Any good hardware design needs a solid development environment to help debug and isolate issues as they arise. The final FlighCPU will be etched on a PCB, but until then, I needed to rely on breadboard and the Arduino Uno.
All sensors where purchased off of eBay for relatively inexpensive prices. If you can absorb the slow shipping speeds, this is definitely the way to go. The Humidity/Temperature sensor was a left over from an IOT project I worked on, so that sensor stands out from the rest (although it still uses I2C so I was all set on that front).

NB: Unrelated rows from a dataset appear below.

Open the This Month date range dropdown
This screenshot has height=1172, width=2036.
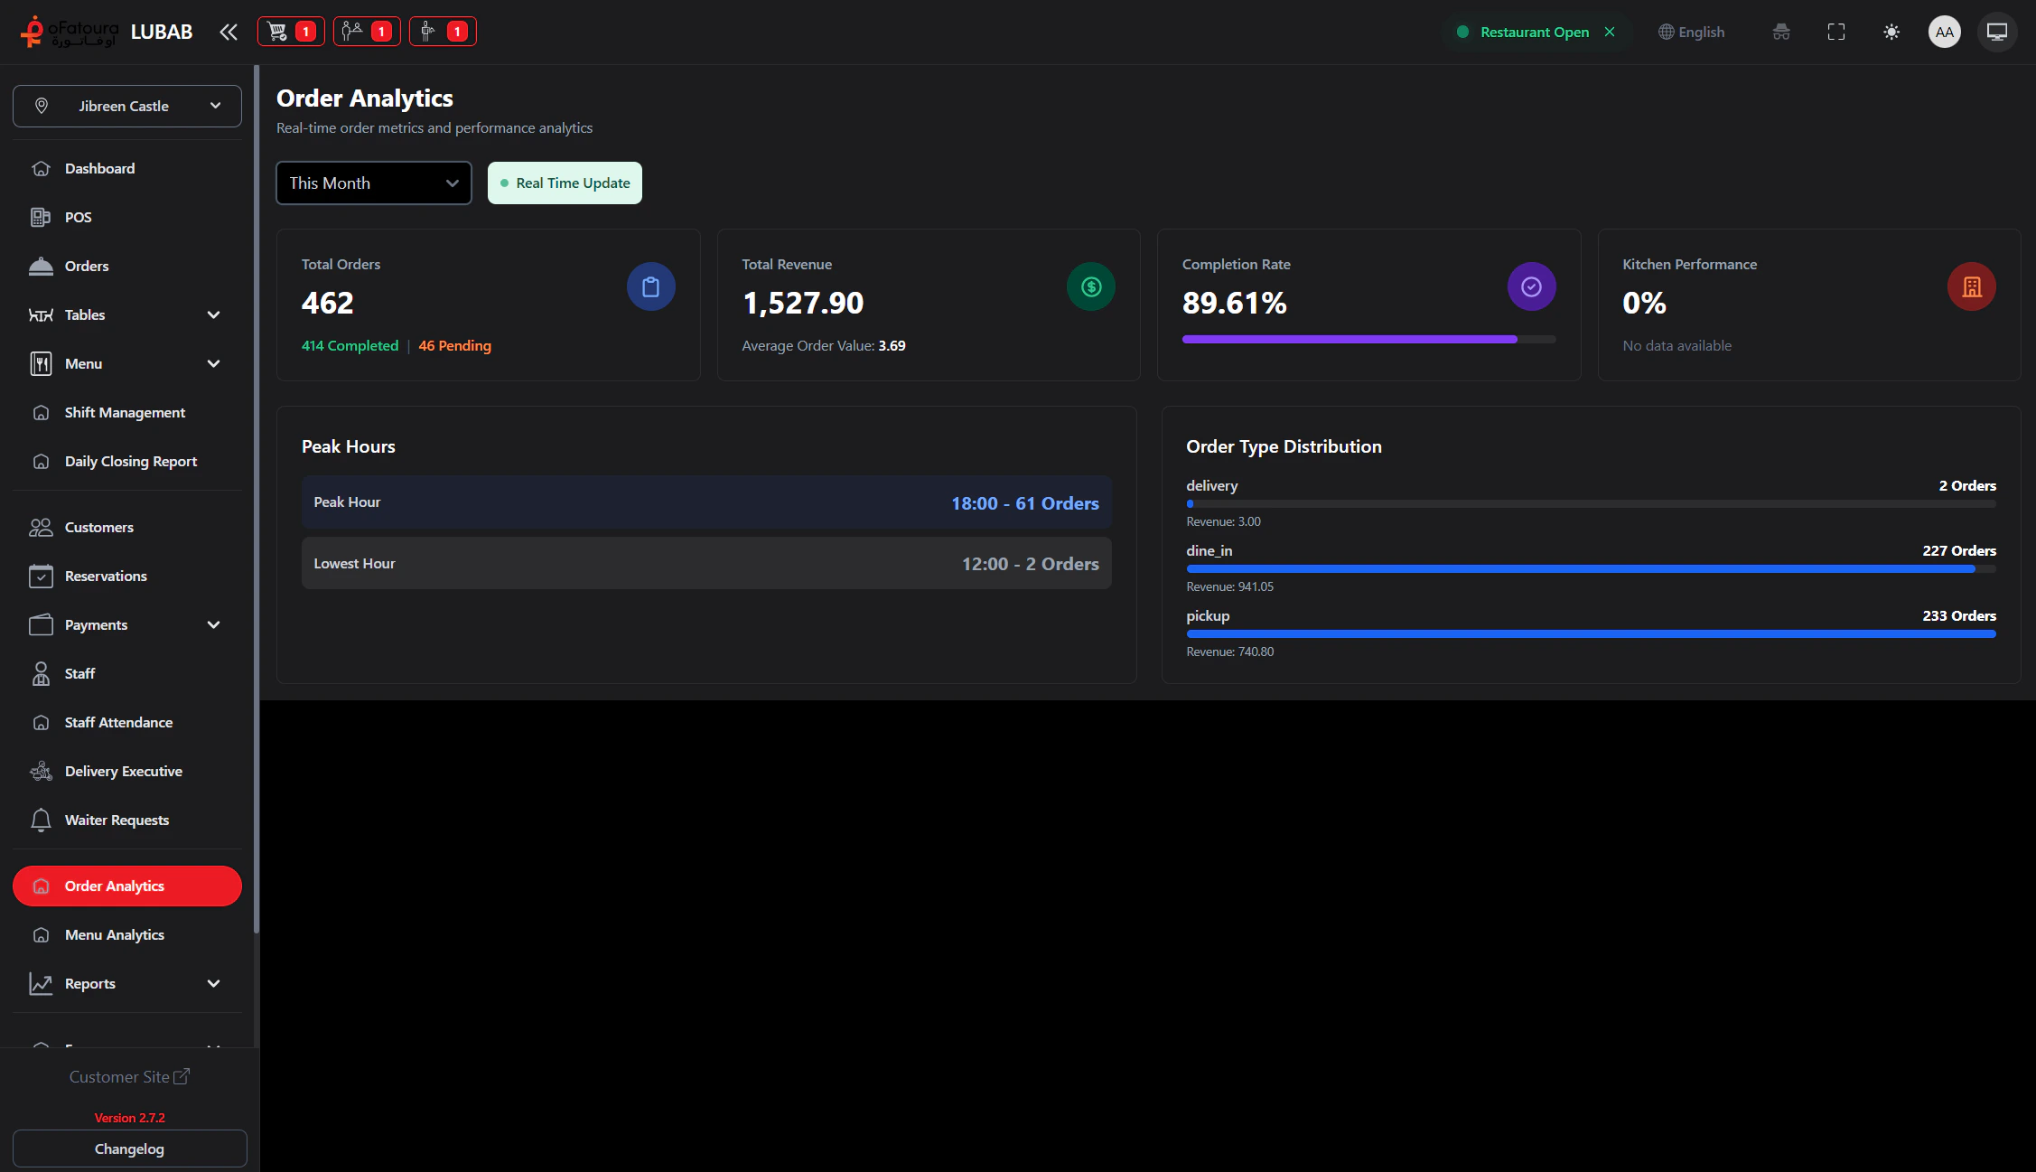pos(373,183)
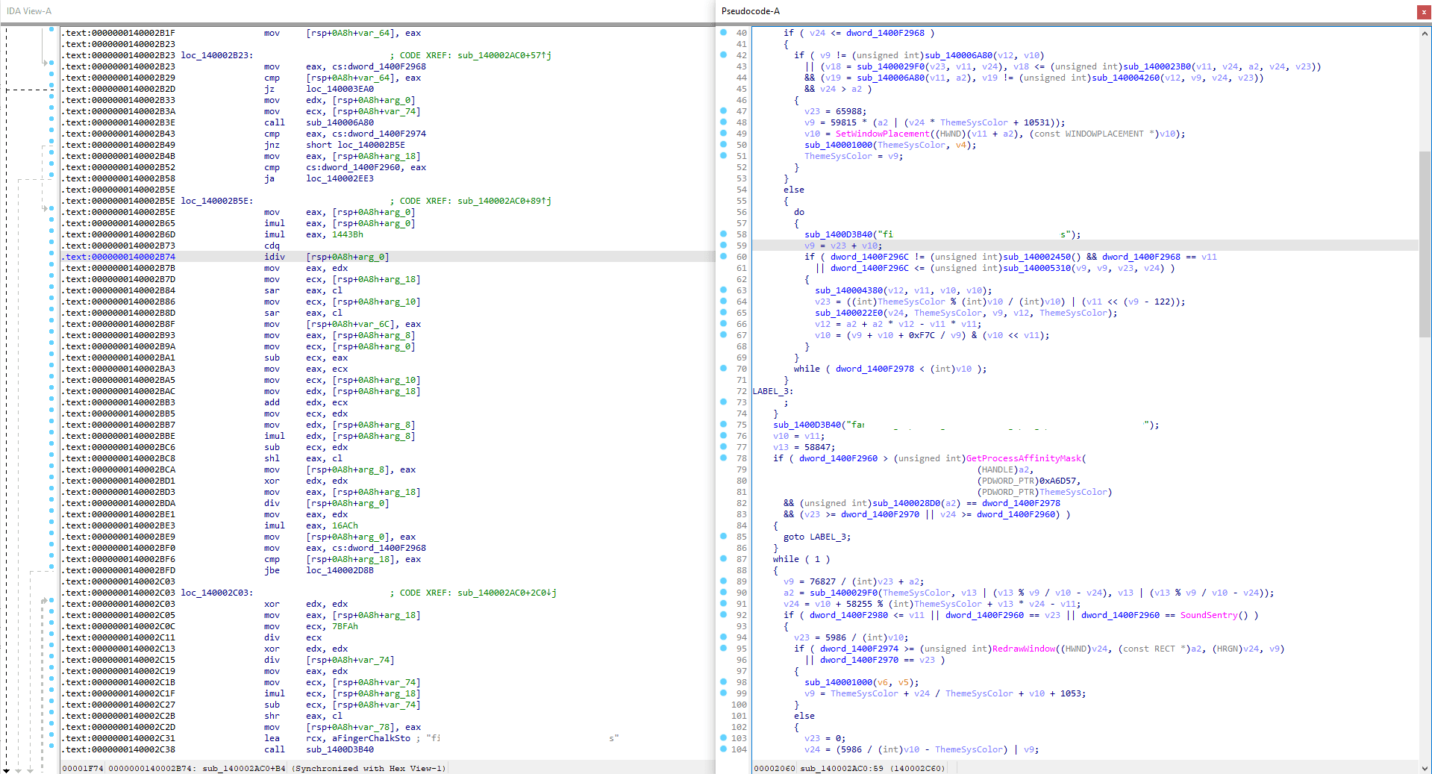Click the jump arrow at loc_140002B23
1432x774 pixels.
click(x=45, y=63)
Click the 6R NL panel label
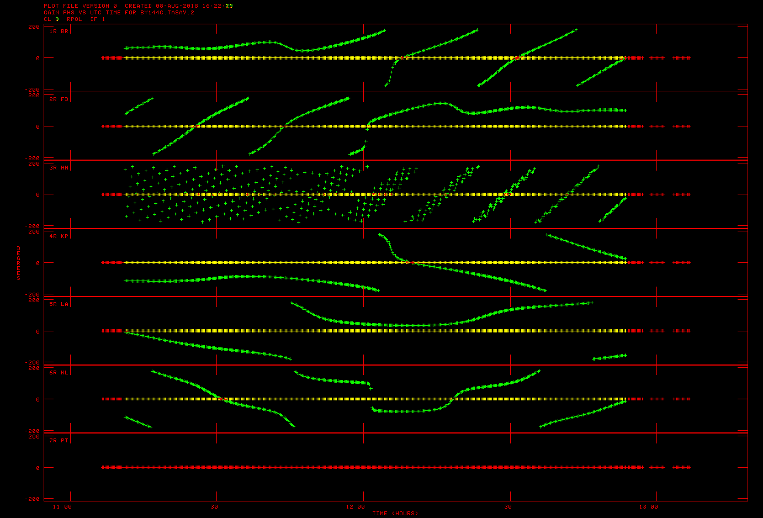This screenshot has height=518, width=763. click(59, 372)
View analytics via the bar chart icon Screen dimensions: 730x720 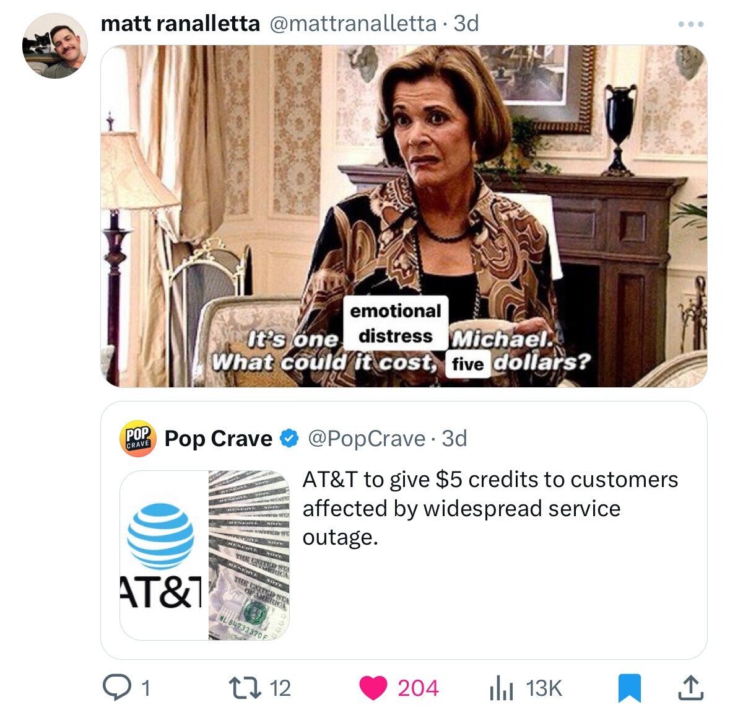tap(502, 688)
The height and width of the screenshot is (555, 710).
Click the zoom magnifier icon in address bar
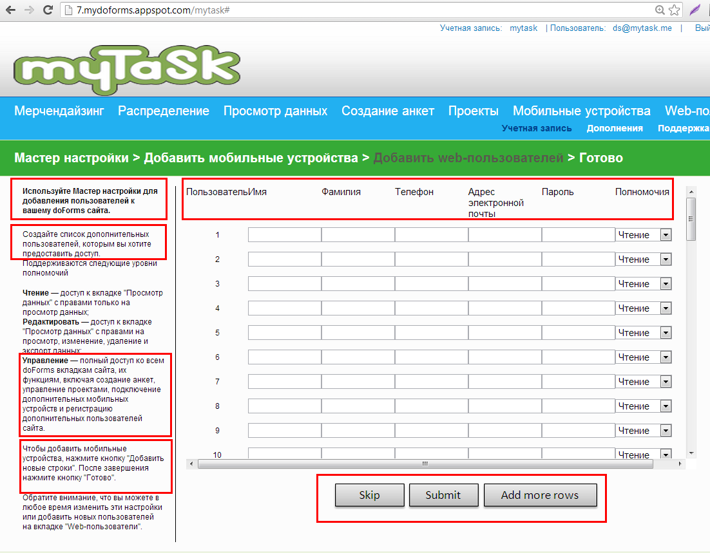pos(660,10)
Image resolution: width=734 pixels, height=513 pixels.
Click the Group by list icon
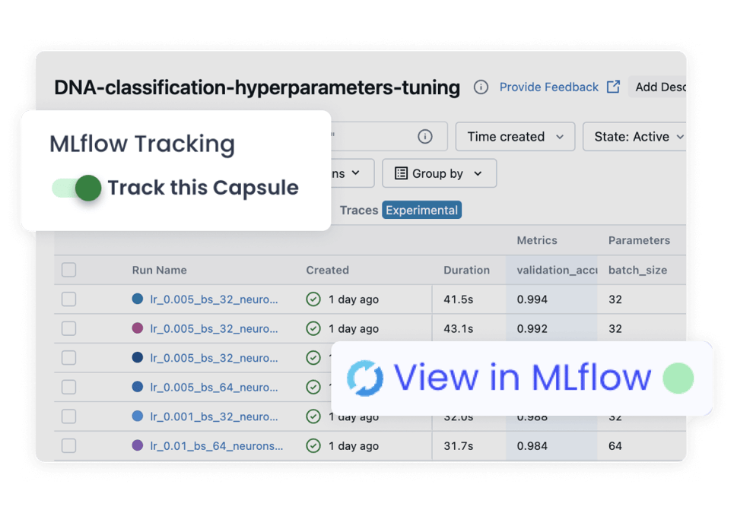401,173
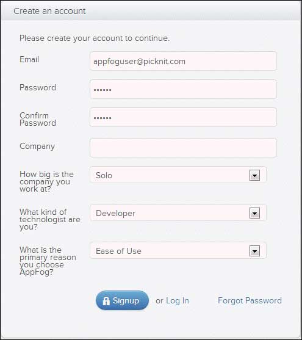The image size is (302, 340).
Task: Expand the primary reason dropdown arrow
Action: [254, 251]
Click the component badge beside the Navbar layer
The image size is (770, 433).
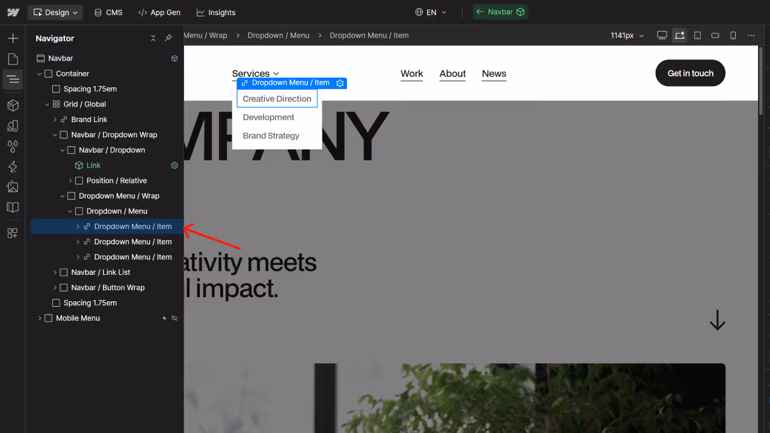174,58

Development consisted of attached each sensor to the Arduino using the I2C bus (SDA-Pin 4, SCL-Pin 5)- and using the Wire (I2C) library to test communications. Well that was for the Humidity/Temperature sensor. For all other sensors, I was able to find open source libraries to help communicate with each sensor and pull the appropriate data.
Once I was able to confirm the Arduino could communicate independently with all sensors, it was time to daisy chain them to the I2C bus and make sure I could talk to all of them. I2C allows for devices to have unique addresses, so when you communicate on the bus, on the desired device will respond. Some I2C devices have multiple addresses, allowing you to avoid any conflict with multiple devices. Luckily, all hardware we selected had different addresses, and talking to each one while on the bus was no problem.